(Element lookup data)

* * * * * * *

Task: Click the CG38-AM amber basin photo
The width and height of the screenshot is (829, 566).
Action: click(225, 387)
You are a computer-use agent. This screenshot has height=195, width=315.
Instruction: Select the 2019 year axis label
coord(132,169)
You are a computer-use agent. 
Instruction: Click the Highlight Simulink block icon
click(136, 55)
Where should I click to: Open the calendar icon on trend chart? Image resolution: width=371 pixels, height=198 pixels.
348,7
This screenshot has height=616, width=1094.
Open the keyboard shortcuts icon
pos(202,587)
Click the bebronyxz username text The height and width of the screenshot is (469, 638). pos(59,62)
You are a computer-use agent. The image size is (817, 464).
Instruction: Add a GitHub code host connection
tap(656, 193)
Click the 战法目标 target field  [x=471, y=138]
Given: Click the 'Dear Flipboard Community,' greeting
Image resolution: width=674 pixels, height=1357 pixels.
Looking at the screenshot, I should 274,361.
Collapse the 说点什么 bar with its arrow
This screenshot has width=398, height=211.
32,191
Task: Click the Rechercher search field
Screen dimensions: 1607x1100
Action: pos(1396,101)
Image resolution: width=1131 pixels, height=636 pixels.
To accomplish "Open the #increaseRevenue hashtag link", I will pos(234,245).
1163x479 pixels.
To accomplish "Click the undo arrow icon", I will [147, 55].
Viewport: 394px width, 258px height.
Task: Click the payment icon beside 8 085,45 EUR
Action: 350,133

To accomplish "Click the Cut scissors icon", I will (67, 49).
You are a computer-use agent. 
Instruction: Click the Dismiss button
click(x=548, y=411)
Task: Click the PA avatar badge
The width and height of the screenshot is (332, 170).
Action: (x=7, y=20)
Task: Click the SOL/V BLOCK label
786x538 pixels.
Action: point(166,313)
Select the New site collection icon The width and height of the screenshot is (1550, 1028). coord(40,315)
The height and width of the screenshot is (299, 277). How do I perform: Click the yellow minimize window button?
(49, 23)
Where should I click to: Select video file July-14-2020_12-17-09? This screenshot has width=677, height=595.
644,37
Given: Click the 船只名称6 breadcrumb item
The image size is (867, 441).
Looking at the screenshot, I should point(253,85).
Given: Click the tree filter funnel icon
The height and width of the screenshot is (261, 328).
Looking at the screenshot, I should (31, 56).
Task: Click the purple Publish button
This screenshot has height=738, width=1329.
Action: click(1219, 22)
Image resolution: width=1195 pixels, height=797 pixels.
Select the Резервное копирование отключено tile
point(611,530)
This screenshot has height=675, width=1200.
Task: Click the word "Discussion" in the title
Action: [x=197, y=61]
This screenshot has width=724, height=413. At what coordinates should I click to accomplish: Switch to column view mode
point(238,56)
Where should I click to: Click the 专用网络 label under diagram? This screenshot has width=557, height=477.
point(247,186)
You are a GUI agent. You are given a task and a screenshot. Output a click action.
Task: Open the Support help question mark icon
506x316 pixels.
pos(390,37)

* * * * * * *

BRIEF |
Reproduce verbatim every line of the data, from the line containing "Task: Click the purple Publish button" down to the end of the data.

TASK ANSWER |
Task: Click the purple Publish button
This screenshot has height=738, width=1329.
Action: click(1219, 22)
Image resolution: width=1195 pixels, height=797 pixels.
Select the Резервное копирование отключено tile
point(611,530)
This screenshot has height=675, width=1200.
Task: Click the word "Discussion" in the title
Action: [x=197, y=61]
This screenshot has width=724, height=413. At what coordinates should I click to accomplish: Switch to column view mode
point(238,56)
Where should I click to: Click the 专用网络 label under diagram? This screenshot has width=557, height=477.
point(247,186)
You are a GUI agent. You are given a task and a screenshot. Output a click action.
Task: Open the Support help question mark icon
506x316 pixels.
pos(390,37)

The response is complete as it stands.